Are you sure you want to try again? Or hope again? Or trust again? Or apply your whole self to that task or in pursuit of that dream, again?
Are you sure you want to get back up after being knocked down?
Are you sure you want to keep showing up? Keep making something where there is nothing? Keeping adding where life has subtracted? Keep building? Keep growing? Keep cultivating good and beautiful things in and on behalf of the places and people and communities that you are present to here on earth?
The reality is that everything we do is creative. From the tangible produce of our minds and hands, to our relationships with God and one another, it’s all forming something. Everything that we do, and every response that we will have in this life, gives shape to our inner being and the world around us.
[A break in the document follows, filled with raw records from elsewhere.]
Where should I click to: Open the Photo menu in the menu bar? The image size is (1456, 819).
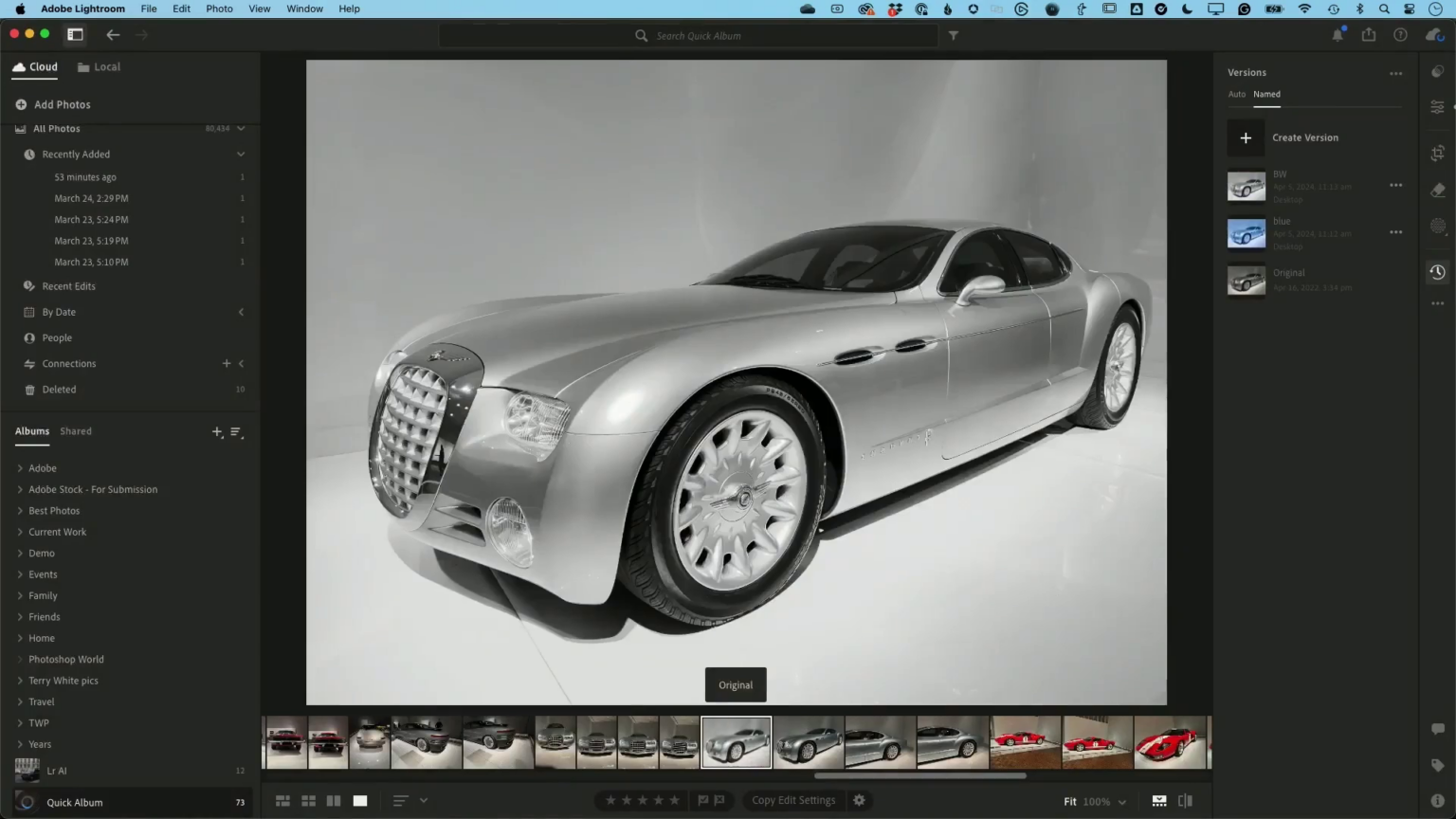tap(219, 9)
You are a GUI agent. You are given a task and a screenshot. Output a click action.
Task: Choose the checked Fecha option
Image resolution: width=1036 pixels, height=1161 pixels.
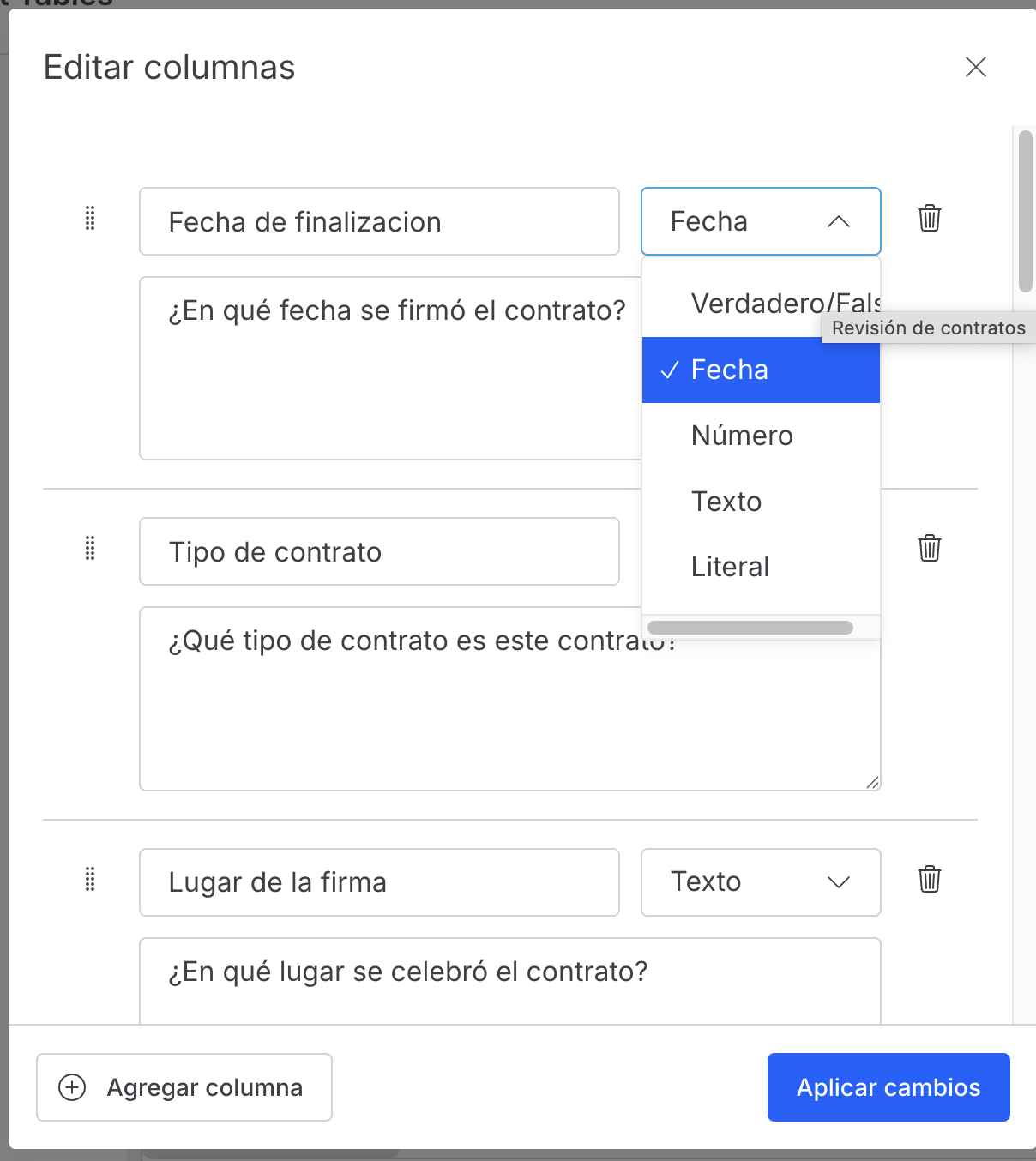[x=760, y=370]
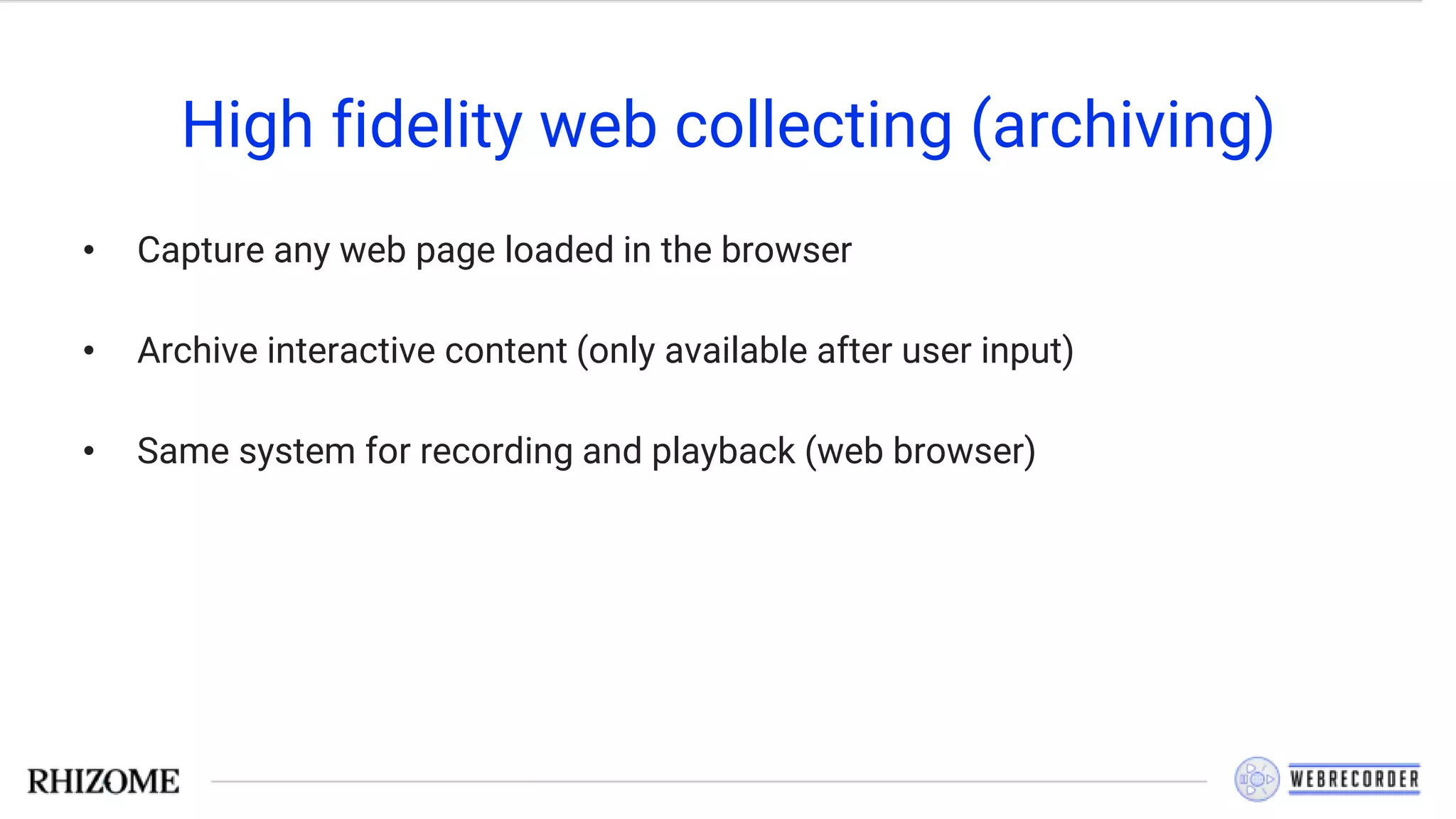1456x819 pixels.
Task: Click the bullet dot before 'Archive'
Action: point(89,350)
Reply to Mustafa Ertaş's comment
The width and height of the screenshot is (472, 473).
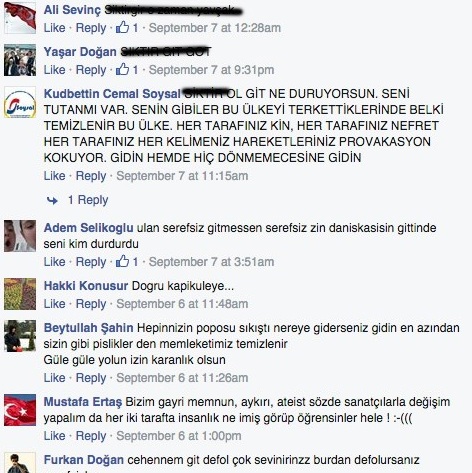pos(91,436)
Which is why our eventual response to this question is so important… Because it’s a question that can lead to either a deficit or an addition. If we stop creating in the places within and around ourselves where failures, loss, or disasters have left their mark, than death and destruction become permanent marks. And loss becomes the final word or the lasting image that will be left on that corner of the page of our existence. Leaving deformation where something of value could have been formed there once again.
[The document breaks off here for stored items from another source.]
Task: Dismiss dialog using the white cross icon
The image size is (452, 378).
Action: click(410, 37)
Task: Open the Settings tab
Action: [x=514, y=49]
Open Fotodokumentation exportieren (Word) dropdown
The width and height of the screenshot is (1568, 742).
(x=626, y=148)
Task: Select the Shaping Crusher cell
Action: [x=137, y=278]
To be clear, I’m never quite sure. I don’t know if anyone really is?At least not after a head on collision with failure or loss. The truth is that my movement is often slowed and my mind can still get pretty muddled by the images that I carry around in my heart. Images that insist that I pause to consider and then reconsider my actions at certain points along the way. Asking…
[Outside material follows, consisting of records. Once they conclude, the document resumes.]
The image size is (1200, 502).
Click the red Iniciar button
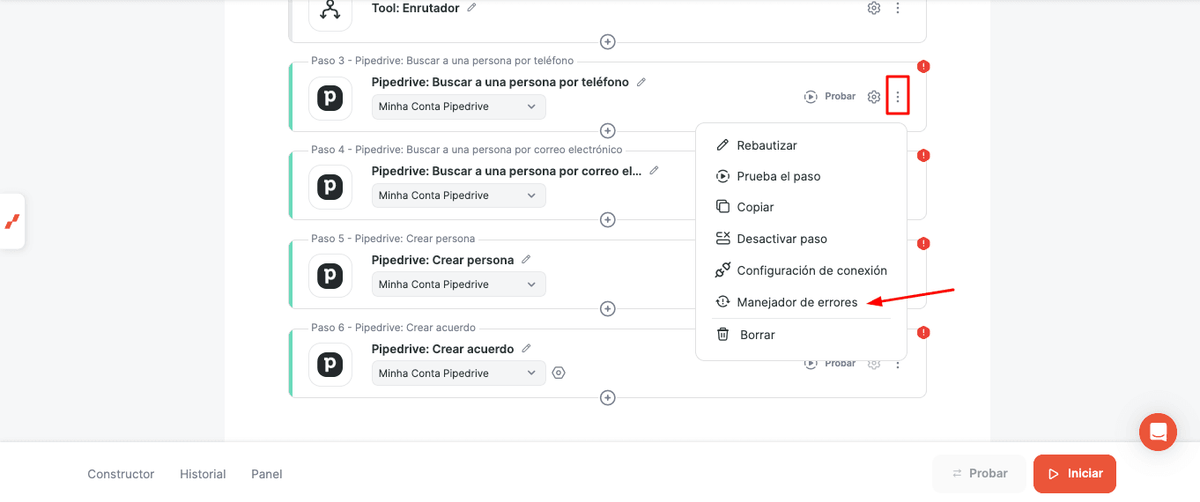pos(1075,474)
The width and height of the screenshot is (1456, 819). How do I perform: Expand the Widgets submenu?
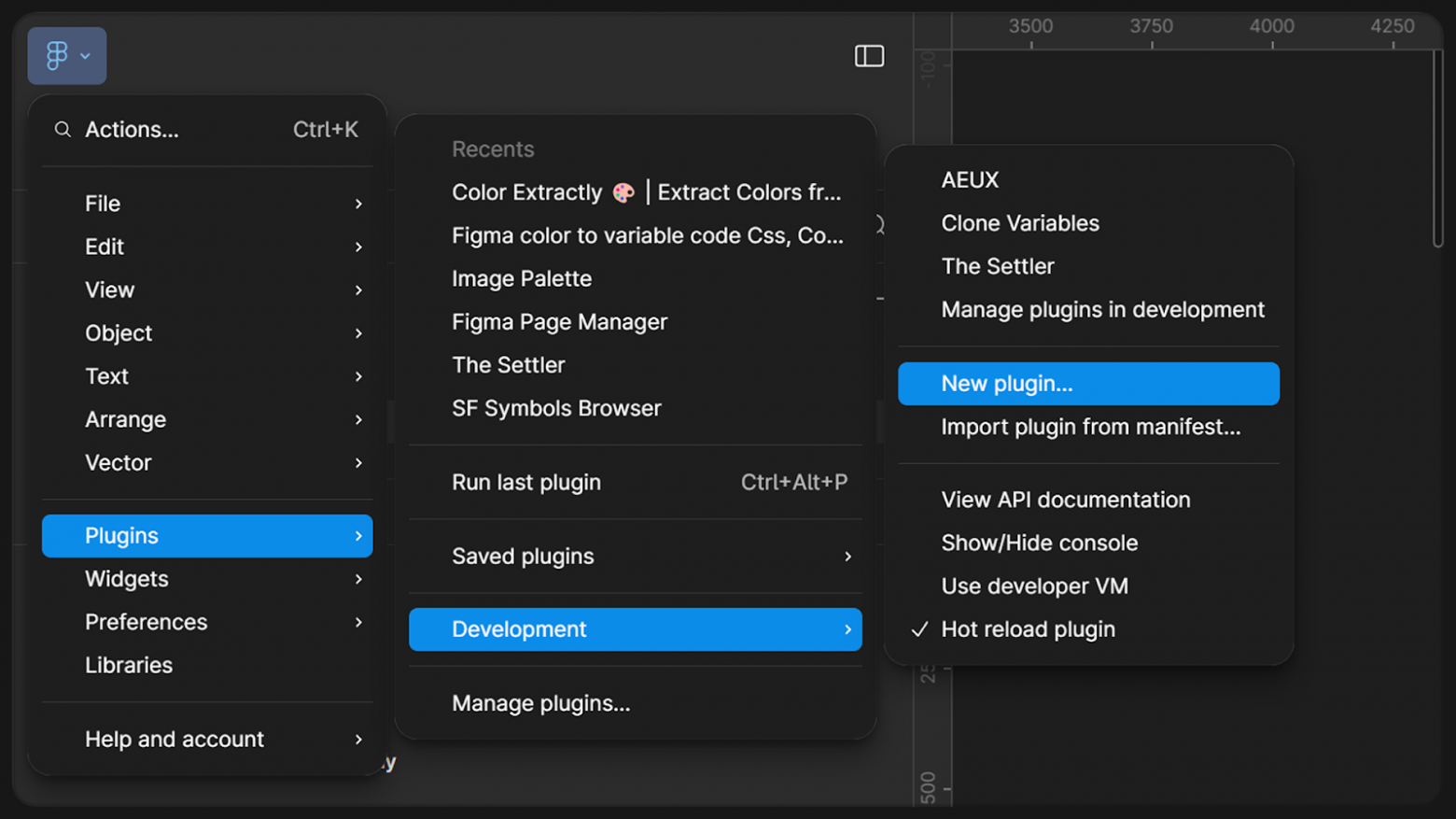pyautogui.click(x=207, y=579)
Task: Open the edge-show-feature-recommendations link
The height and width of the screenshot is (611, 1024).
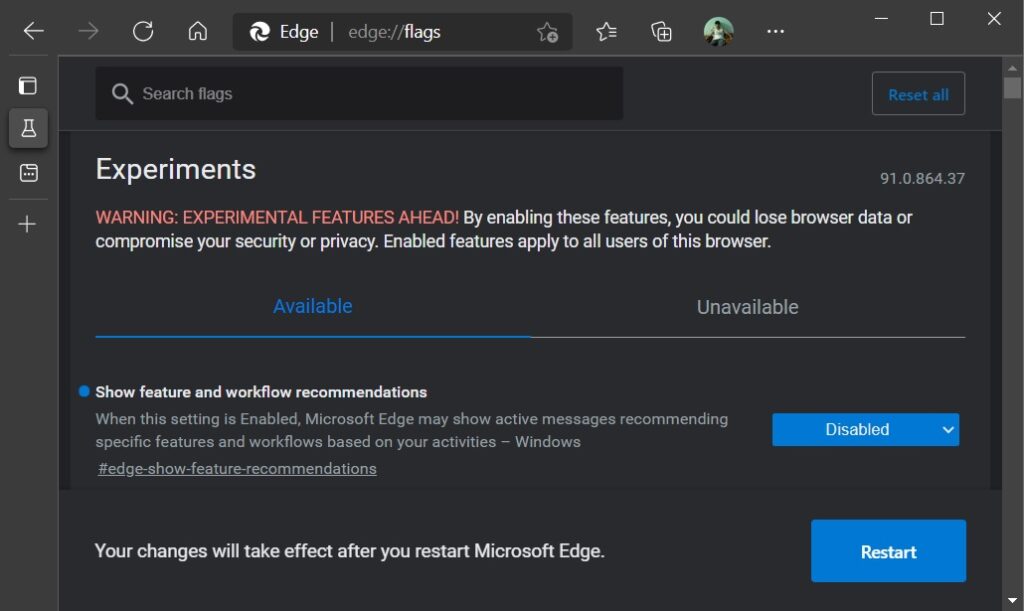Action: tap(236, 468)
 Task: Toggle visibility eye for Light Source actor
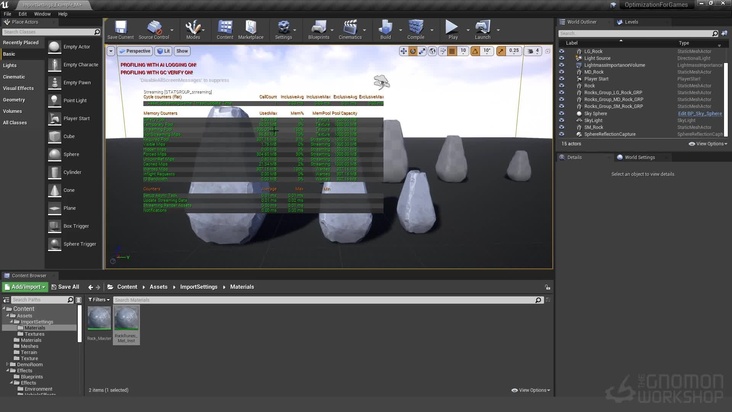pos(562,58)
Are you sure? Are you sure? Are you sure?
But what I do know is that my farm is my creative response to that question as it applies to the deficit of that flood. It’s my own statement of faith in a God who can and will make all things new again. And every day that I wake up and head back outside and tend the land in a way that is intentionally opposed to destruction, working to cultivate beauty and goodness where destruction did once reign, that is me stubbornly refusing to let it have the last word over my life and this place. Every flower, every tree, is me pushing back against that loss. It’s my way of smiting those looming reminders of the power of death with an expansive display of God’s glory, and refusing to let my fear of failure or future loss immobilize me into a place of smallness that would render me and this land marred by it instead.
I don’t know if this applies to you. Because I am me and you are you and we are all different. But I do think its helpful to search ourselves for the places where this question might be angling for a spot in the telling of the story that will become your life…
Are you sure?
And I also know that sometimes that question can sound as if it’s coming from the mouth of a trusted advisor or a concerned friend. Sometimes it even comes out sounding a bit like an invitation.
Can you hear it being spoken over your creative actions today? In your work? In your outlook on the future? In your relationships with other people or the earth?
And what might it look like for you to respond to it? What is one seed that you might plant in a place where you have experienced loss? What might it look like to plant a flower or a fruit tree in the place of a former failure? What is one small step that you could take to push back against a deficit that has been left on your heart and mind by death?
I would love to know what you come up with. And I would love to be able to pray for you as you join God in the cultivation of new life in the places and spaces where destruction may have left its mark on you in some way. Â
Also, in case you were wondering… I got my hay.
Karen, years ago when we experienced deep loss on many levels, we held a grief ceremony and invited our people. We crumbled leaves into compost and then asked our friends to come and plant acorns into all that had fallen apart. We weren't able, yet, to seed anything ourselves at that point, but we opened to allowing others to plant in hope for us. I see in you a tender tenacity and I raise my glass to you, friend. Here's to hope.
Mine is speaking about farming and local food. Stepping out of my comfort zone to push back against death by guiding others to better health with food.